Text passage:
Until the times of the Gentiles be fulfilled.—The thought expressed in this clause, that the punishment of Israel, and the desolation of Jerusalem were to have a limit, that there was one day to be a restoration of both, is noticeable as agreeing with the whole line of St. Paul’s thoughts in Romans 9-11, and being in all probability the germ of which those thoughts are the development. In Romans 11:25, “till the fulness of the Gentiles be come in,” we have a distinct echo of the words, “until the times (better, the seasons) of the Gentiles be fulfilled.”
Verses 25-33
(25-33) And there shall be signs in the sun.—See Notes on Matthew 24:29-35, Mark 13:24-31, where the “signs” are defined as the “sun being darkened, and the moon not giving her light.”
Distress of nations.—The Greek for the first noun means literally, constraint, the sense of being hemmed in, as when we say “in great straits.” It is used by St. Paul in 2 Corinthians 2:4, and not elsewhere in the New Testament. The word for “perplexity” is used by St. Luke only.
The sea and the waves roaring.—The better MSS. give a different punctuation and reading, with perplexity from the roar of the sea, and of the surge, or wave. In the common reading we have another instance of agreement with St. Paul, in 1 Corinthians 13:1, where the word is rendered “tinkling”—better, echoing, or resounding. Assuming, as has been suggested above, that St. Luke’s report is of the nature of a paraphrase, we may, perhaps, connect this feature in it with his own experience. To one who had known the perils of waters narrated in Acts 27:0, no picture of the more dread phenomena of nature could be complete without “the sea and the waves roaring.”

The task: Continue the commentary on St. Luke's verses about the signs in the sun and the distress of nations, starting after its last sentence. The data after this point is separate material and has no connection to the commentary.

Extracted information:
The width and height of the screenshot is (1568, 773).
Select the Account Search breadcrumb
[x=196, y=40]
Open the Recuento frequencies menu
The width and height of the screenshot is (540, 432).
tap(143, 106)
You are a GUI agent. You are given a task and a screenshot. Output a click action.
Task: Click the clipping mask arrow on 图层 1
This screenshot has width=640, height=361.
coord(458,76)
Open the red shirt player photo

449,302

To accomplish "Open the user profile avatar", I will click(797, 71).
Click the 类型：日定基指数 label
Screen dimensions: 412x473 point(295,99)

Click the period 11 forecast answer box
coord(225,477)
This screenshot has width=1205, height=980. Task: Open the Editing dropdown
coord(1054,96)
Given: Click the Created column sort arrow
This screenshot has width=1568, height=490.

Exercise result:
Verse 26
(26) Men’s hearts failing them for fear.—The verb so rendered is used by St. Luke only in the New Testament. Its literal meaning is to breathe out the soul, and it was, therefore, a word which would naturally enter into the vocabulary of a physician, both in its primary and figurative sense. The mental state which it expresses exactly agrees with that described in Acts 27:20, in connection with the tempest.
For looking after those things.—Literally, for expectation, the noun being used only by St. Luke in the New Testament.
Verse 28
(28) Look up.—The Greek word, literally, bend up, or turn up, meets us here and in Luke 13:11, and nowhere else in the New Testament, except in the doubtful passage of John 8:7; John 8:10.
Redemption.—The word, familiar as it is to us, is, in the special form here used, another of those characteristic of St. Paul’s phraseology (Romans 3:24; Romans 8:23; 1 Corinthians 1:30; Ephesians 1:7, et al.). It occurs also in Hebrews 9:15; Hebrews 11:35. In its primary meaning here it points to the complete deliverance of the disciples from Jewish persecutions in Palestine that followed on the destruction of Jerusalem. The Church of Christ was then delivered from what had been its most formidable danger.
Verse 29
(29) And all the trees.—The addition is peculiar to St. Luke. It confirms the impression that the words, which were spoken just before the Passover, when the flush of spring-tide life was seen in every grove and forest, were suggested by what met the eye of the disciples on the Mount of Olives. (See Note on Matthew 24:32.) One such tree, we know, had been found in full foliage (Matthew 21:19).
Verse 31
(31) Know ye that the kingdom of God is nigh at hand.—St. Luke’s paraphrase fills up and explains what stands in St. Matthew and St. Mark more simply, “It is near, even at the doors.”
Verses 32-33
(32, 33) Verily I say unto you . . .—Here the variation ceases for a time, and the two verses are identical with Matthew 24:34-35, and Mark 13:30-31.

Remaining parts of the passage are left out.